Given task 1:
In the records, swap "SHOWER" for "TUB" in the stretch from the line that contains "Point to the sink in Bath #3" through the end of the records. Write that stretch out again with nothing else changed.

Excerpt:
I'm totally with you on this and I'm trying to fix that issue with an open source curriculum for aspiring developers at https://github.com/theodinproject/curriculum that charts a path through existing content and encourages collaboration on projects. It's still quite preliminary but some students are already finding value with it. Hopefully it's the kind of thing you wish you'd had when you got started!


Submit without an email address, and you get this error:

"The email parameter should include an email, euid, or leid key"

Wow, for something targeting those who aren't yet coders, that's a scary error message. (I've been dev'ing professionally since 1998, and I'm taken aback)


Hmm, that must be a Mailchimp default. Agreed, it's not very good or clear.


Write a gateway in-between to process success and smooth out the error message the end user sees.


I see this "guy with macbook air and coffee" picture on a few landing pages lately. For example here http://www.timecamp.com/


It's because it's a free image from Unsplash (http://unsplash.com/) which provides free hi-res photos. Highly recommend.


Its from http://unsplash.com/. We also have him on our landing page - gonna have to change it if he shows up everywhere :).


yeah usplash is a popular/great resource, and that unfortunately makes it almost useless. Right now there is another HN post on the front page that is using an image from that same MacBook Air series (as a background image): http://www.codingjohnson.com/an-awkward-conversation


He must be a very hipster and busy kinda guy!

Data section:
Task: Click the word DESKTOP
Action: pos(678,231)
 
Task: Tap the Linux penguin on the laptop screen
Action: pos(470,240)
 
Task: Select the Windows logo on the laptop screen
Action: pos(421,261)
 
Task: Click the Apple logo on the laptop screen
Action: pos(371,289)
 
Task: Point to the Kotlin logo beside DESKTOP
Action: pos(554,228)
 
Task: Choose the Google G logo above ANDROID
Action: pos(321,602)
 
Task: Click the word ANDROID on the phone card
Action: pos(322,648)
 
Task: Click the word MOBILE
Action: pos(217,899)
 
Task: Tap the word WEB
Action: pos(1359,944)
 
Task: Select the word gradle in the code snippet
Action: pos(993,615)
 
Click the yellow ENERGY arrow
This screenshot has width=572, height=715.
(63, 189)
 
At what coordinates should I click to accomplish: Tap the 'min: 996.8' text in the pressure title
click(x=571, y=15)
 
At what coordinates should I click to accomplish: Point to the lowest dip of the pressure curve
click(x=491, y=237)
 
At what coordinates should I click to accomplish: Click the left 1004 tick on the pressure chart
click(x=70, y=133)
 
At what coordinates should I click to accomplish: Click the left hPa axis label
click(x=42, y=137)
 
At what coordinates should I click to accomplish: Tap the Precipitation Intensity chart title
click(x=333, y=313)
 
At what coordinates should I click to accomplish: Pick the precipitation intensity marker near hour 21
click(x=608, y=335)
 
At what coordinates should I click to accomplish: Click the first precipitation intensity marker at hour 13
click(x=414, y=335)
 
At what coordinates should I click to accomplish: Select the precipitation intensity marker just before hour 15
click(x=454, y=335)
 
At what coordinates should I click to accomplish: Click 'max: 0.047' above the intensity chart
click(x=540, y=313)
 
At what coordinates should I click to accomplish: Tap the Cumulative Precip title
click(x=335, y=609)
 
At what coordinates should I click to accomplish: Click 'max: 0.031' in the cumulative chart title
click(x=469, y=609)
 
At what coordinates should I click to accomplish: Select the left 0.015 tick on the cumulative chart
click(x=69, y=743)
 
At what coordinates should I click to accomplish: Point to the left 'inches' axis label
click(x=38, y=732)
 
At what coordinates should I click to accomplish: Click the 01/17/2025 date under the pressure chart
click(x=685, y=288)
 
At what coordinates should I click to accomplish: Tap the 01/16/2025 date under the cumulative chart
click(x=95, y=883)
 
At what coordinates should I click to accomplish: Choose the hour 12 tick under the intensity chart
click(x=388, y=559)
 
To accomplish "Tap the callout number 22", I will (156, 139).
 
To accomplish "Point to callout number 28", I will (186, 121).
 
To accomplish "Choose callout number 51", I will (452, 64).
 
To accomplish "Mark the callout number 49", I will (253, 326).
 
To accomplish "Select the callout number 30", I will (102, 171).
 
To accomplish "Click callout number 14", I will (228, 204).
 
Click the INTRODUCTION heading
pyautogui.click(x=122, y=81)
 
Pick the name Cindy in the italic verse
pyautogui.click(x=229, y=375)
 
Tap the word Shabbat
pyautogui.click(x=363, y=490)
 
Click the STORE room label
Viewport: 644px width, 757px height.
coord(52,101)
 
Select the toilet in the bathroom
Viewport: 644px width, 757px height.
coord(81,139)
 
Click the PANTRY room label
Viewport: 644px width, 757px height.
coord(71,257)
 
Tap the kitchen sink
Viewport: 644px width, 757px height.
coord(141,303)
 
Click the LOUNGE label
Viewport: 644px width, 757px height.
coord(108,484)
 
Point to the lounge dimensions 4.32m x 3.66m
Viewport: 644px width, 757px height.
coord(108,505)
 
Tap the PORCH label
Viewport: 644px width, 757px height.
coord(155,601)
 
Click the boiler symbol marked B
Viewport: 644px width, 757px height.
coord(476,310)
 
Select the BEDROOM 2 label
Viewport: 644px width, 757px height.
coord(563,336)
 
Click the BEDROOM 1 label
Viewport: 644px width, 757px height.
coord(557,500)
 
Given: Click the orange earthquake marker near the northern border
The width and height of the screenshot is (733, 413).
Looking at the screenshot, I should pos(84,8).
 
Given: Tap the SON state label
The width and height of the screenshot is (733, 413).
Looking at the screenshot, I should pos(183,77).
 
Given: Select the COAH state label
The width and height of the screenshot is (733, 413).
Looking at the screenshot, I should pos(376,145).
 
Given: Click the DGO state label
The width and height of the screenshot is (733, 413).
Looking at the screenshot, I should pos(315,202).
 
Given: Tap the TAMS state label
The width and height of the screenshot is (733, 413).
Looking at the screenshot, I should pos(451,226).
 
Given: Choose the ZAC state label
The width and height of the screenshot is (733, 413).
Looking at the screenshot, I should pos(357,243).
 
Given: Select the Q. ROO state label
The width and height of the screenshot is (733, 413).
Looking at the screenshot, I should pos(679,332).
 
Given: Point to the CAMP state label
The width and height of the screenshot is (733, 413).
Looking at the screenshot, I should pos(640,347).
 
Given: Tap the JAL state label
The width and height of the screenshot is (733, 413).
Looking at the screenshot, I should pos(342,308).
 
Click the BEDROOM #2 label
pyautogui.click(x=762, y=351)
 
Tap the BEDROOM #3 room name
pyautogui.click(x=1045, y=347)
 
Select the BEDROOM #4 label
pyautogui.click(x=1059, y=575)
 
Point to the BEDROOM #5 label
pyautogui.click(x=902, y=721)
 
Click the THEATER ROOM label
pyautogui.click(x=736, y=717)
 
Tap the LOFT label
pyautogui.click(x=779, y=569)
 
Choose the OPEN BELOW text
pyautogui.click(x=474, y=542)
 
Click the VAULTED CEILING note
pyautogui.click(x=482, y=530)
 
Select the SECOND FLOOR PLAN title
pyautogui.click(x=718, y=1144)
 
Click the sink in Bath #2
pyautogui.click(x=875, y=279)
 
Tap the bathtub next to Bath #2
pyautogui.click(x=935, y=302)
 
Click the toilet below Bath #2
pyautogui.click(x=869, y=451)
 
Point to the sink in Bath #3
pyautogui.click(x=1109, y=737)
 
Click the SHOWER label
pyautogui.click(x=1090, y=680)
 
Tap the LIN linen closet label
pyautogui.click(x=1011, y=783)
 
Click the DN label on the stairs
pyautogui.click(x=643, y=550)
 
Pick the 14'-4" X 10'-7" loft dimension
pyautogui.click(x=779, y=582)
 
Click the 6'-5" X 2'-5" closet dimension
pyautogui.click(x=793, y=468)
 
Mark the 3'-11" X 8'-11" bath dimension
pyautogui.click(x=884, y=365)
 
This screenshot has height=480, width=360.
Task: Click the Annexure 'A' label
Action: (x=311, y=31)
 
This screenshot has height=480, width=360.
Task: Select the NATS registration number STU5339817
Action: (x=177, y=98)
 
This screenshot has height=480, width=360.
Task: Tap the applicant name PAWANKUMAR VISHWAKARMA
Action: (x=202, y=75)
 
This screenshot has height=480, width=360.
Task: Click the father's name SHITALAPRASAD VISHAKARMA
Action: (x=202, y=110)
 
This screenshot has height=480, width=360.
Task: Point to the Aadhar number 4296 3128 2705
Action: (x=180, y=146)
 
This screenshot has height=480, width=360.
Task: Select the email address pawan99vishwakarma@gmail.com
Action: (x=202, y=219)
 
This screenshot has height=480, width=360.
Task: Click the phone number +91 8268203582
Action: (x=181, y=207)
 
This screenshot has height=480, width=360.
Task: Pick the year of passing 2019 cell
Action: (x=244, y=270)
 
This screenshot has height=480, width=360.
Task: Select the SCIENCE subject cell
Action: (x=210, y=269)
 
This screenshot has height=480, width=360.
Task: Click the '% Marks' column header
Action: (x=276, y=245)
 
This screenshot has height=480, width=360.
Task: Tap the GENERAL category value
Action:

Given task 2:
Retype the comment thread above word for word.

Full response 1:
Point to the sink in Bath #3
pyautogui.click(x=1109, y=737)
 
Click the TUB label
pyautogui.click(x=1090, y=680)
 
Tap the LIN linen closet label
pyautogui.click(x=1011, y=783)
 
Click the DN label on the stairs
pyautogui.click(x=643, y=550)
 
Pick the 14'-4" X 10'-7" loft dimension
pyautogui.click(x=779, y=582)
 
Click the 6'-5" X 2'-5" closet dimension
pyautogui.click(x=793, y=468)
 
Mark the 3'-11" X 8'-11" bath dimension
pyautogui.click(x=884, y=365)
 
This screenshot has height=480, width=360.
Task: Click the Annexure 'A' label
Action: (x=311, y=31)
 
This screenshot has height=480, width=360.
Task: Select the NATS registration number STU5339817
Action: (x=177, y=98)
 
This screenshot has height=480, width=360.
Task: Tap the applicant name PAWANKUMAR VISHWAKARMA
Action: (x=202, y=75)
 
This screenshot has height=480, width=360.
Task: Click the father's name SHITALAPRASAD VISHAKARMA
Action: (x=202, y=110)
 
This screenshot has height=480, width=360.
Task: Point to the Aadhar number 4296 3128 2705
Action: (x=180, y=146)
 
This screenshot has height=480, width=360.
Task: Select the email address pawan99vishwakarma@gmail.com
Action: (x=202, y=219)
 
This screenshot has height=480, width=360.
Task: Click the phone number +91 8268203582
Action: (x=181, y=207)
 
This screenshot has height=480, width=360.
Task: Pick the year of passing 2019 cell
Action: (x=244, y=270)
 
This screenshot has height=480, width=360.
Task: Select the SCIENCE subject cell
Action: (x=210, y=269)
 
This screenshot has height=480, width=360.
Task: Click the '% Marks' column header
Action: (x=276, y=245)
 
This screenshot has height=480, width=360.
Task: Tap the GENERAL category value
Action:

Full response 2:
I'm totally with you on this and I'm trying to fix that issue with an open source curriculum for aspiring developers at https://github.com/theodinproject/curriculum that charts a path through existing content and encourages collaboration on projects. It's still quite preliminary but some students are already finding value with it. Hopefully it's the kind of thing you wish you'd had when you got started!


Submit without an email address, and you get this error:

"The email parameter should include an email, euid, or leid key"

Wow, for something targeting those who aren't yet coders, that's a scary error message. (I've been dev'ing professionally since 1998, and I'm taken aback)


Hmm, that must be a Mailchimp default. Agreed, it's not very good or clear.


Write a gateway in-between to process success and smooth out the error message the end user sees.


I see this "guy with macbook air and coffee" picture on a few landing pages lately. For example here http://www.timecamp.com/


It's because it's a free image from Unsplash (http://unsplash.com/) which provides free hi-res photos. Highly recommend.


Its from http://unsplash.com/. We also have him on our landing page - gonna have to change it if he shows up everywhere :).


yeah usplash is a popular/great resource, and that unfortunately makes it almost useless. Right now there is another HN post on the front page that is using an image from that same MacBook Air series (as a background image): http://www.codingjohnson.com/an-awkward-conversation


He must be a very hipster and busy kinda guy!